[Raw records]

*****

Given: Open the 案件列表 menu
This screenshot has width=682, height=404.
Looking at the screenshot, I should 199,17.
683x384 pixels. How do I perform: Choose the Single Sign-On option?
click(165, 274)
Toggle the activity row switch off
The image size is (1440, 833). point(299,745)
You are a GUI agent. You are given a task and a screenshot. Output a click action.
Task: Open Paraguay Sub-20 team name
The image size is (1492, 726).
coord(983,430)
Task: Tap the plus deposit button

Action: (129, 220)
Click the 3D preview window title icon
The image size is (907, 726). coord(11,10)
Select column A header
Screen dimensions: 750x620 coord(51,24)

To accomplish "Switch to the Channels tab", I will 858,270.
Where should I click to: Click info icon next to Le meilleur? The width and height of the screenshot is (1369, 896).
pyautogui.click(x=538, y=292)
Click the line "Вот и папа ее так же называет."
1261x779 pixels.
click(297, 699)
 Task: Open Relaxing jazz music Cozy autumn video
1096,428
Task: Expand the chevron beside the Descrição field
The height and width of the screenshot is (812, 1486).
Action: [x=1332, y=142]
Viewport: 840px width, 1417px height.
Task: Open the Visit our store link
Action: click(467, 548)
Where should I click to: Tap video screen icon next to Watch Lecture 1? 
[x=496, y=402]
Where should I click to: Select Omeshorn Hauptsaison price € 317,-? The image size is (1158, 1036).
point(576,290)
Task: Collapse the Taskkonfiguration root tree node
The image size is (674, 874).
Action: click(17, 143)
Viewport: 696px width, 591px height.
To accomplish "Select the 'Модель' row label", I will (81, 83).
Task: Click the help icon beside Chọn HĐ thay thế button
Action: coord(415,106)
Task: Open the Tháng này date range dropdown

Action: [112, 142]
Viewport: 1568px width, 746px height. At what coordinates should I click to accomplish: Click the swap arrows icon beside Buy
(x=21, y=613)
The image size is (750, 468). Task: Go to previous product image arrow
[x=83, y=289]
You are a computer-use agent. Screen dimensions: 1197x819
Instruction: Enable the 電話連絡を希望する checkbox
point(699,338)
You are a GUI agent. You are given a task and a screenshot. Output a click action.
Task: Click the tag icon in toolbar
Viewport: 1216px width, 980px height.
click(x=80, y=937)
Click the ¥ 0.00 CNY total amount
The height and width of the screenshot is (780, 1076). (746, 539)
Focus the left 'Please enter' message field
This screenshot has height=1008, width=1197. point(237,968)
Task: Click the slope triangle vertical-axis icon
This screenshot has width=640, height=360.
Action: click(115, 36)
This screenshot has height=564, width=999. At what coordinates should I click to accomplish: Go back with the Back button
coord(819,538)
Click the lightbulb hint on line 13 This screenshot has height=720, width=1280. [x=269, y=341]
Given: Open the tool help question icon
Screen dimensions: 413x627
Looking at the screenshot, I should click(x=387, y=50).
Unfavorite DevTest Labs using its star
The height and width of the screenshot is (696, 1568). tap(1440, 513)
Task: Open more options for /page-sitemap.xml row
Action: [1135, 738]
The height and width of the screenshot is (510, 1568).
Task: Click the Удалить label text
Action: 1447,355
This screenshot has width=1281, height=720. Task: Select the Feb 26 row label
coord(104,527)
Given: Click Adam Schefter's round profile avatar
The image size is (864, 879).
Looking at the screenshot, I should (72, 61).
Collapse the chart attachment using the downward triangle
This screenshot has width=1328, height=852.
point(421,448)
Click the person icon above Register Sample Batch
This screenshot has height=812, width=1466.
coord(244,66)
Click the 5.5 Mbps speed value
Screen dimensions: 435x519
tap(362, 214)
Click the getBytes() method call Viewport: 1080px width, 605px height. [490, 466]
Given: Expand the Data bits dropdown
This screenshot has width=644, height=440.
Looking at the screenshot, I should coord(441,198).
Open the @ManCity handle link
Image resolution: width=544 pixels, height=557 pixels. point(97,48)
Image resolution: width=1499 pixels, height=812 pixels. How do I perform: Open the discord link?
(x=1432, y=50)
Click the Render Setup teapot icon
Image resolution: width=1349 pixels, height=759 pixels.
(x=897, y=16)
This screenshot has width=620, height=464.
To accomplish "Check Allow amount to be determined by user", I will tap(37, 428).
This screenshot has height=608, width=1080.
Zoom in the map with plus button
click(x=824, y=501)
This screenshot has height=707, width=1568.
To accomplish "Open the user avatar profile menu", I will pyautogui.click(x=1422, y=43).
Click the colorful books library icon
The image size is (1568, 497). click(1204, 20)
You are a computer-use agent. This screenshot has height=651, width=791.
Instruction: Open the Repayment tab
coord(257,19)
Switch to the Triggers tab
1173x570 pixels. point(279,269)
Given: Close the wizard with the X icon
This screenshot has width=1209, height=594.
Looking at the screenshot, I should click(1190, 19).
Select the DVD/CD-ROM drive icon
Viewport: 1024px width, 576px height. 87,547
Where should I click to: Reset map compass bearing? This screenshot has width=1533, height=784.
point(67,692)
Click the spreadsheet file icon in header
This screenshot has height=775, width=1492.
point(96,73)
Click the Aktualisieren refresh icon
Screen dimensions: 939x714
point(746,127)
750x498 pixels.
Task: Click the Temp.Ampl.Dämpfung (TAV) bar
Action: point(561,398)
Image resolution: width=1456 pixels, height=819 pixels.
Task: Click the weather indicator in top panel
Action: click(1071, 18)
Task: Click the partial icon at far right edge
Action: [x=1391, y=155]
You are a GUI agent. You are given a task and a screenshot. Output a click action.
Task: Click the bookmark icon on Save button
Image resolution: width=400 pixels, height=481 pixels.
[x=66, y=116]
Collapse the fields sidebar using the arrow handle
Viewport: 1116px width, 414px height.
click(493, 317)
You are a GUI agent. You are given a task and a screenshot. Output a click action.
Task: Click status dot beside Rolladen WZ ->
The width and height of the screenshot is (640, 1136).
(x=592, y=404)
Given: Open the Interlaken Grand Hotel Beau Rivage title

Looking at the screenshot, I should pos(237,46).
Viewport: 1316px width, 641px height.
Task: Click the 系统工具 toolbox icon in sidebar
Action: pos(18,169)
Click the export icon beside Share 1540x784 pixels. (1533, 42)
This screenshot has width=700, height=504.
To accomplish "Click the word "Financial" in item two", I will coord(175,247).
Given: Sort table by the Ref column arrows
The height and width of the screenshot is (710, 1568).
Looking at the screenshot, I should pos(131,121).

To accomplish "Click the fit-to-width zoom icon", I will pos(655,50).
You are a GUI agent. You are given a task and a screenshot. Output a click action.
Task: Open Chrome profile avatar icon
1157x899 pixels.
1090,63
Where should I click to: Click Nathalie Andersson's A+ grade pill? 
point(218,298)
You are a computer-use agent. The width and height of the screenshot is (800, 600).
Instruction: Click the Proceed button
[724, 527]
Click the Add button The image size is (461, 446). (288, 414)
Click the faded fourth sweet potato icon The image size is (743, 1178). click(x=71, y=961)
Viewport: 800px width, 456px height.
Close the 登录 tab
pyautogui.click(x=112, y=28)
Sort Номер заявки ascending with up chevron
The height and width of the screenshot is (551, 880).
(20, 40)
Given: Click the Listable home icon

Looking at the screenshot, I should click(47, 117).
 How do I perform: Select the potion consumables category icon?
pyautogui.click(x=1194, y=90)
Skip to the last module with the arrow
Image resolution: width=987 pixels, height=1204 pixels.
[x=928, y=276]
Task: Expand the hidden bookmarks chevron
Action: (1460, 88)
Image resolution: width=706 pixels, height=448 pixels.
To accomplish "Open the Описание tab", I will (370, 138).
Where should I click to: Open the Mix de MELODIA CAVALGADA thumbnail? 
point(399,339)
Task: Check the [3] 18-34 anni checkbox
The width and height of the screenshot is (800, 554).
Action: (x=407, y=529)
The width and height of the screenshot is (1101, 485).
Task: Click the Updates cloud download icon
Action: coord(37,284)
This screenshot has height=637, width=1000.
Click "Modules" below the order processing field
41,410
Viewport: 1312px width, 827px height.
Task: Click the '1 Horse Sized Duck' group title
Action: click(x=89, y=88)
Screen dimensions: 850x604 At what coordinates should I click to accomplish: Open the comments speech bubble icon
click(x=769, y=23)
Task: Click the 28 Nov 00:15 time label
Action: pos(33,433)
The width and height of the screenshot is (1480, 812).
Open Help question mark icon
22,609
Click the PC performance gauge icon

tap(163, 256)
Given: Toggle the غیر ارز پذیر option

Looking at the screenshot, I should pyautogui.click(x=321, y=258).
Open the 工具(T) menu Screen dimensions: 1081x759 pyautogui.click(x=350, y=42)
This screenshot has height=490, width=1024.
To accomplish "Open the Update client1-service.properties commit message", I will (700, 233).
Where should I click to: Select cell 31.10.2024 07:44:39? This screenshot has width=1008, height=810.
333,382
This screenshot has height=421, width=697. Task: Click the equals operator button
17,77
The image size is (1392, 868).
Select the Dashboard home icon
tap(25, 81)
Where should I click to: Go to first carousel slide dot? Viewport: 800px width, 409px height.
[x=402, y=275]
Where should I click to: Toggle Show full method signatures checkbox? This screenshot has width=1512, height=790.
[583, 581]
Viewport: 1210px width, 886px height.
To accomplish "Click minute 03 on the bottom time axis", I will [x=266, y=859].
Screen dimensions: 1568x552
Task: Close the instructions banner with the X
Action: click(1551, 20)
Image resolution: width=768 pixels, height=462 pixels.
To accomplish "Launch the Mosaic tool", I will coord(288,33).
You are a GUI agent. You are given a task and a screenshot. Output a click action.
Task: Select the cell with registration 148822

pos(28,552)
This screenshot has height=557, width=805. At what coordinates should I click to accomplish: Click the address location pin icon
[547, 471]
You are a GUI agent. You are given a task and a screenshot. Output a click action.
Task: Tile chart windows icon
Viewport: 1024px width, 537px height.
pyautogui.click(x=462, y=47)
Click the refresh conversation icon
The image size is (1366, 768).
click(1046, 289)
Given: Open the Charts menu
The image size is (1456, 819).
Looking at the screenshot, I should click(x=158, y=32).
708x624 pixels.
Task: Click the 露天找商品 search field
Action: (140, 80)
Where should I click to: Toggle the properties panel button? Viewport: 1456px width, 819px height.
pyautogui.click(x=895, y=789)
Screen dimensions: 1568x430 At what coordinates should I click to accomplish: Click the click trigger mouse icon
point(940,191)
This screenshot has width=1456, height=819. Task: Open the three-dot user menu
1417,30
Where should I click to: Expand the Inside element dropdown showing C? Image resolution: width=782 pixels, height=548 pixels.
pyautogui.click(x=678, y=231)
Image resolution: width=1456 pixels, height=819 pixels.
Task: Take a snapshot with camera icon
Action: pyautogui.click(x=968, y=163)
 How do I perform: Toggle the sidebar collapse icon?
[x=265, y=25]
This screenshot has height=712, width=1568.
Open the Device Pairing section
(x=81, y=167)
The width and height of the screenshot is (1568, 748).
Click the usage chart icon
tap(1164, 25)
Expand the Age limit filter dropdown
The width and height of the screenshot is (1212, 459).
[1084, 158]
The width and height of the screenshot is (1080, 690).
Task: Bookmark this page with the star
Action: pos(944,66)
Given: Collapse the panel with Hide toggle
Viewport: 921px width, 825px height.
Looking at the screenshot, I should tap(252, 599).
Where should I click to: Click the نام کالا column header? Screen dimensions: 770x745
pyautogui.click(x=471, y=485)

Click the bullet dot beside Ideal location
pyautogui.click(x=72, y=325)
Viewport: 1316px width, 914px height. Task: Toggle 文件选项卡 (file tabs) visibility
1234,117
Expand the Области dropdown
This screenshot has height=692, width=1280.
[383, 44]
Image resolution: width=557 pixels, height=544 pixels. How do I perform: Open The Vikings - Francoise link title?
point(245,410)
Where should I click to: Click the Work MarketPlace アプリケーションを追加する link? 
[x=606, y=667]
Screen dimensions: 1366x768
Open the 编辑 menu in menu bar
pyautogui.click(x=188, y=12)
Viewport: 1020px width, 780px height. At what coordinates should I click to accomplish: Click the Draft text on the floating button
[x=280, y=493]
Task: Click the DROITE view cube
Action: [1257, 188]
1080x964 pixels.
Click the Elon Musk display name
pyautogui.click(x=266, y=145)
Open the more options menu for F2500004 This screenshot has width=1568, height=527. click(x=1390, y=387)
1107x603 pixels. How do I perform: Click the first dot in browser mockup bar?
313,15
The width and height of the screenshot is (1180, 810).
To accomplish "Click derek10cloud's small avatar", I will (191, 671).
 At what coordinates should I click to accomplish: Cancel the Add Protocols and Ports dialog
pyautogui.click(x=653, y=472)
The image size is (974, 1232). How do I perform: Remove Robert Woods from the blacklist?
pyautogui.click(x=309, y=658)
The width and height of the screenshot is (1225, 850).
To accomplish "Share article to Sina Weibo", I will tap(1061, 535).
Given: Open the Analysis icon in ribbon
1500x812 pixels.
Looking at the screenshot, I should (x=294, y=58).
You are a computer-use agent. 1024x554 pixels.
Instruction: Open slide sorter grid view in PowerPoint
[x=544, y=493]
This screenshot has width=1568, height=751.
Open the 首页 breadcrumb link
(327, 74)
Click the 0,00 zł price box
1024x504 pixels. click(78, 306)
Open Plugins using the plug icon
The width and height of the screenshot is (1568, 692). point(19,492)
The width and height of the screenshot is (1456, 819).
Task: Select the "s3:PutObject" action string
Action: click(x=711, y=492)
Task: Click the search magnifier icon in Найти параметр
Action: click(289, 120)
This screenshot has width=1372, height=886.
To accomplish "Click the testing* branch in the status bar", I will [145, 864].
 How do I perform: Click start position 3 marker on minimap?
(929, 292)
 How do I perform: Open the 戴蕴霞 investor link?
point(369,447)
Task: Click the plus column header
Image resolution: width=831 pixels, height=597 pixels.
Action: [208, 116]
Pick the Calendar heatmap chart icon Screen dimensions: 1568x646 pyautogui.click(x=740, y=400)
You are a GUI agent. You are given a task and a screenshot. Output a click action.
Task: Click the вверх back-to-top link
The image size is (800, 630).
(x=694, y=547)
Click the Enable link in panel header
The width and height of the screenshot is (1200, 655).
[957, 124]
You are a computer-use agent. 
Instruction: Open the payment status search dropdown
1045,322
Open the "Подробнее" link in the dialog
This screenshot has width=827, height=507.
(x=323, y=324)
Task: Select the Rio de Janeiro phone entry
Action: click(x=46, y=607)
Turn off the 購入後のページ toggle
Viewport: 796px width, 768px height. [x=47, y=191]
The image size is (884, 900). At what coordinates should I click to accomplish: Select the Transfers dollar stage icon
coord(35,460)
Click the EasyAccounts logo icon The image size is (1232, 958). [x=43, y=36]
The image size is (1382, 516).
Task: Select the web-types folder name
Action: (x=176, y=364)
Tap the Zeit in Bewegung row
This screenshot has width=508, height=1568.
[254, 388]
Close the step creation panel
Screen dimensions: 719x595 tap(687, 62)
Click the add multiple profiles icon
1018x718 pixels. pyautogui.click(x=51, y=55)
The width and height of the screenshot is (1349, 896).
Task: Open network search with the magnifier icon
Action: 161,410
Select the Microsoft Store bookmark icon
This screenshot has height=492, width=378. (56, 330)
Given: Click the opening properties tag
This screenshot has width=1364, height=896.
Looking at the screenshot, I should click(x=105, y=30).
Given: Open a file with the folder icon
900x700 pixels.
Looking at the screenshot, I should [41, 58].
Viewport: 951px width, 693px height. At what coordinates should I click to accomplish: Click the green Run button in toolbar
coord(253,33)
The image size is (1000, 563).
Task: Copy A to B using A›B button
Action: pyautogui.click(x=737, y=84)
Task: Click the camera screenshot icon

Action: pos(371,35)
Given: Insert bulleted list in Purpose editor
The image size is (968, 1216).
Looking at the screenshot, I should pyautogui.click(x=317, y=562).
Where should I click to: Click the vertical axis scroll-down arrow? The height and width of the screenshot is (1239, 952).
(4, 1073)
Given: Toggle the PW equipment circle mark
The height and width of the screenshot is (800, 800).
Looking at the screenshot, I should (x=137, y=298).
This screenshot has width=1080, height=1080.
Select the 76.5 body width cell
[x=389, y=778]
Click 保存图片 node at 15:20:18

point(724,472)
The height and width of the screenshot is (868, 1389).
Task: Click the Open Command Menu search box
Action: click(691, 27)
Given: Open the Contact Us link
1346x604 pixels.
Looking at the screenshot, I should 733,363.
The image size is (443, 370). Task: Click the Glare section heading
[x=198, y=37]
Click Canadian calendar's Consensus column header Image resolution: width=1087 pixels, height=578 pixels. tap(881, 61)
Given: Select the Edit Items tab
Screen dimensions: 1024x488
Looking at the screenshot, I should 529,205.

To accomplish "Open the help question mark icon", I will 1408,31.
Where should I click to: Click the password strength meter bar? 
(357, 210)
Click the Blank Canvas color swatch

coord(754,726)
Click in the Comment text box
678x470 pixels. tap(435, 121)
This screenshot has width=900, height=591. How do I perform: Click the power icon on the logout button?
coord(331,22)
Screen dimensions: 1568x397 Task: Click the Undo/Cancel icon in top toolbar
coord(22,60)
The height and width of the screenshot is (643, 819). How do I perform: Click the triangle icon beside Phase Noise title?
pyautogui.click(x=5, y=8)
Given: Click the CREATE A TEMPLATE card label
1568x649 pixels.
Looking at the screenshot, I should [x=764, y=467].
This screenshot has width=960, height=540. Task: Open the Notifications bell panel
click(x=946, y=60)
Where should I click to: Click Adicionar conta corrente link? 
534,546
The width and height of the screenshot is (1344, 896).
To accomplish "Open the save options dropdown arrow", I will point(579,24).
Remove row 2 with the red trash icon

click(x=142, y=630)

*****

◆ Stated problem:
Rewrite everything from the first of the rows down to the line containing "Action: (129, 220)", replacing "Paraguay Sub-20" with "Paraguay Sub-17" and leaving all else unchanged.

◆ Solution to this task:
Given: Open the 案件列表 menu
This screenshot has width=682, height=404.
Looking at the screenshot, I should 199,17.
683x384 pixels. How do I perform: Choose the Single Sign-On option?
click(165, 274)
Toggle the activity row switch off
The image size is (1440, 833). point(299,745)
You are a GUI agent. You are given a task and a screenshot. Output a click action.
Task: Open Paraguay Sub-17 team name
The image size is (1492, 726).
coord(983,430)
Task: Tap the plus deposit button

Action: (129, 220)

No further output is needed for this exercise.